The Song from Somewhere Else by A.F. Harrold

This is a surprisingly weird, tender little book. Frank, facing a rough summer being bullied by a neighborhood jerk, finds unexpected aid from the class weird kid, Nick Underhill. Nick rescues Frank and brings her home with him, and while she’s there, she hears a strange, haunting music that she can’t get out of her head. As Frank discovers Nick’s secret, she starts to realize that she’s not the only person who needs some help. It’s a very particular kind of book, but if you liked The Imaginary, give this one a try.

(late elementary grades)

 

 

The World’s Greatest Chocolate-Covered Pork Chop by Ryan K. Sager

What a fun read. Twelve-year-old Zoey Kate has everything it takes to be a great chef but her own restaurant—and after savvily negotiating her first business loan, she’s about to have that restaurant, too.

Plucky, precocious Zoey Kate is lots of fun, and her imaginative dishes (including cinnamon-bacon octopus pho, fried banana fondue and the titular chocolate pork chops) may well inspire some ambitious kitchen projects. The set-up—which requires you to believe that a tween can land a $50,000 bank loan pretty much on her own—is ridiculous and don’t get me started on the lack of insurance for Zoey Kate’s working trolley restaurant—but go with it—the story’s fun enough to suspend your disbelief. I’d pass this spunky story on to late elementary readers who can’t get enough Masterchef Junior.

(late elementary to middle grades)

 

The Hazel Wood: A Novel
By Melissa Albert

The Hazel Wood by Melissa Albert

“Stay away from the Hazel Wood.”

That’s the last message from Alice’s mother, Ella, who’s finally been captured by the hidden enemies she’s been running from for as long as Alice can remember. Alice has lost count of all the rented apartments, houses, and motel rooms she’s called home over the years as her mom moved from place to place, but the one place she’s never been is her famous grandmother’s equally famous country estate, the Hazel Wood. Alice knows that’s where her mother has gone, and despite her mother’s desperate message, she’s determined to follow her and bring her home. But the Hazel Wood is more dangerous than Alice understands—a place where dark, twisty fairy tales are alive, a place where princesses are doomed, and danger lurks around every corner. 

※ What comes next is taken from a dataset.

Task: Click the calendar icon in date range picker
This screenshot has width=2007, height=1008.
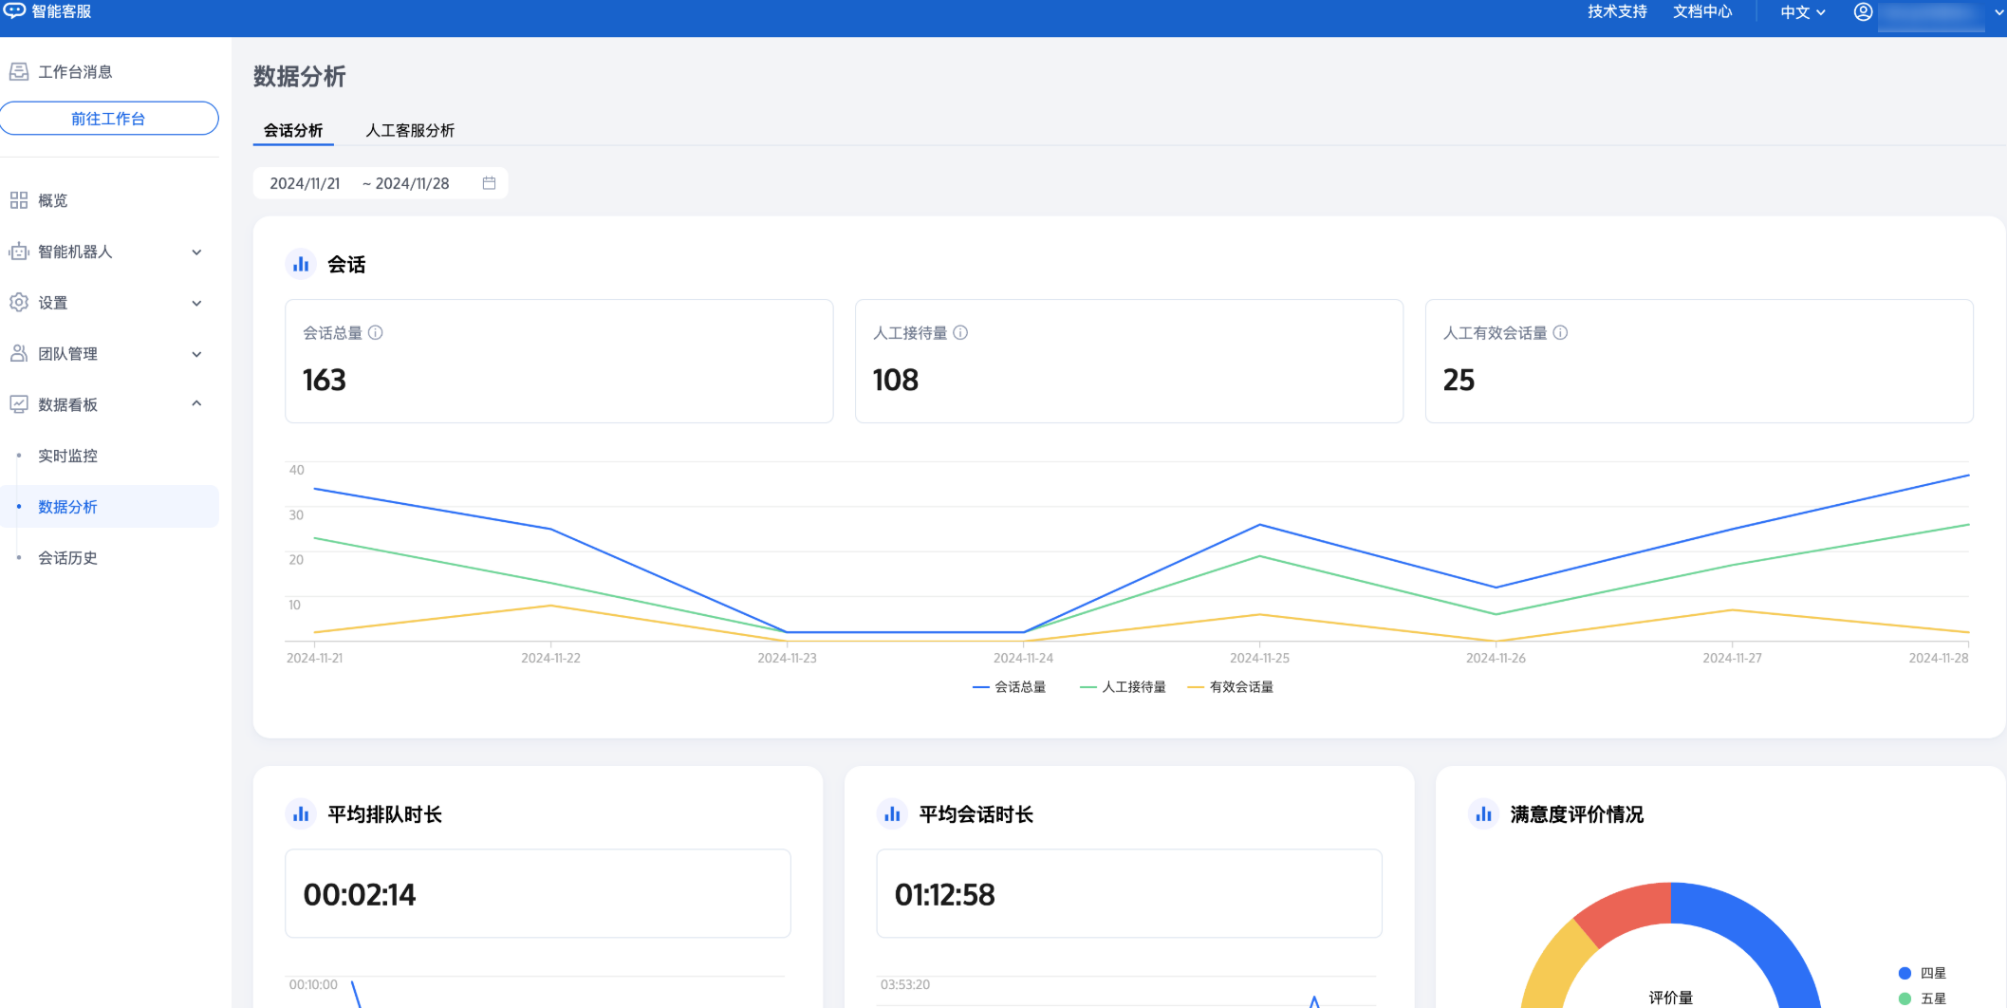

This is one of the slow, spooky books that you don’t realize is freaking you out until you’re trying to fall asleep and all you can think about is Twice-Killed Katherine. It’s genuinely eerie, first as the fairytale folk stalk Alice and her mom through the city and then as Alice ventures into her grandmother’s mysterious estate, where the darkest story of all is waiting for her. Great for teens who love the gory original Grimm stories or who are in the mood for a spooky, atmospheric book tinged with horror.